— begin Excerpt to read —
It’s better to be lucky than good.
This film simulation recipe was a mistake. I discovered it when I accidentally chose ISO 51200 instead of Auto-3 ISO. In my hurry, I scrolled down one too far, which took me from the bottom to the top, and I didn’t notice that I had inadvertently selected the highest possible ISO. I wouldn’t normally, or really ever, use ISO 51200. Even on most full-frame cameras, that high of an ISO is pushing the capabilities of the camera. It’s beyond what most would ever think of using on an APS-C camera. I’ve often wondered why Fujifilm even made it an option. Yet on Memorial Day I made a few exposures with it, not even realizing it.
When I reviewed the images that I had captured, I was reminded of some photographs I made four years ago when I pushed a roll of Ilford HP5 Plus 400 film by one stop. Push-processing is a technique where you underexpose film and increase the development time to make up for it. You are essentially increasing the exposure in the lab using chemicals. The result is a higher-contrast image with more pronounced grain. Sometimes you would do this because the ISO of the film wasn’t high enough to make a good exposure, and sometimes you’d do this just for the aesthetics of it. Different films respond differently to push-processing, and different films have different tolerances to how much they can be pushed. While HP5 Plus is a good film, it’s not typically considered one of the best for push-processing, but the results can still be good, especially if you don’t push it too much.
— end Excerpt to read —
— begin Data lines —
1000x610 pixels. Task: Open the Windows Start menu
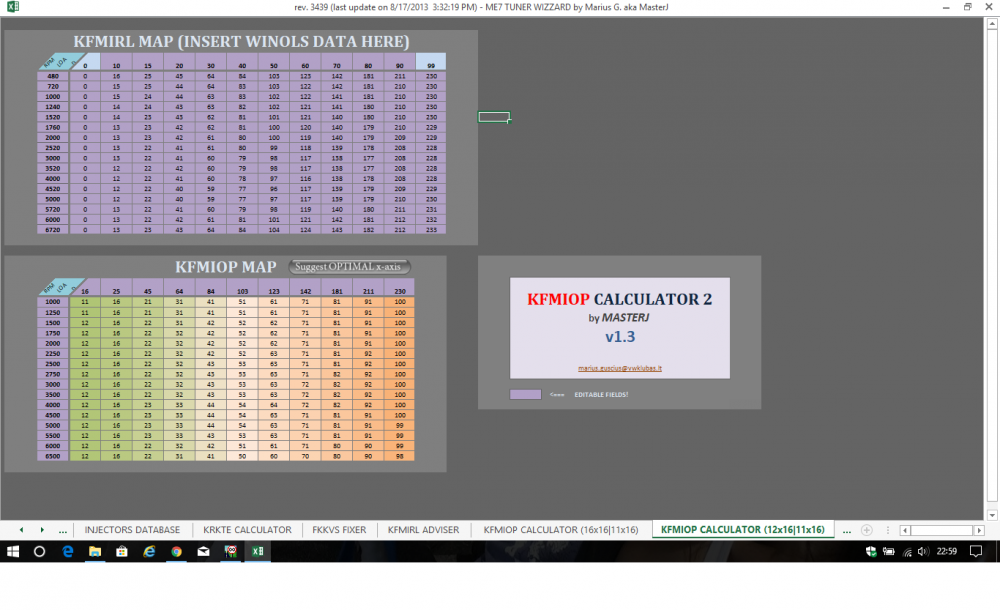click(13, 551)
— end Data lines —
**Problems and tasks**
• 1. From the film recipe article, extract the passage starting with "When I reviewed" and going on through "it too much.".
• 2. According to the film recipe article, which ISO setting was chosen by accident instead of Auto-3 ISO?

**Task results**
• 1.
When I reviewed the images that I had captured, I was reminded of some photographs I made four years ago when I pushed a roll of Ilford HP5 Plus 400 film by one stop. Push-processing is a technique where you underexpose film and increase the development time to make up for it. You are essentially increasing the exposure in the lab using chemicals. The result is a higher-contrast image with more pronounced grain. Sometimes you would do this because the ISO of the film wasn’t high enough to make a good exposure, and sometimes you’d do this just for the aesthetics of it. Different films respond differently to push-processing, and different films have different tolerances to how much they can be pushed. While HP5 Plus is a good film, it’s not typically considered one of the best for push-processing, but the results can still be good, especially if you don’t push it too much.

• 2. ISO 51200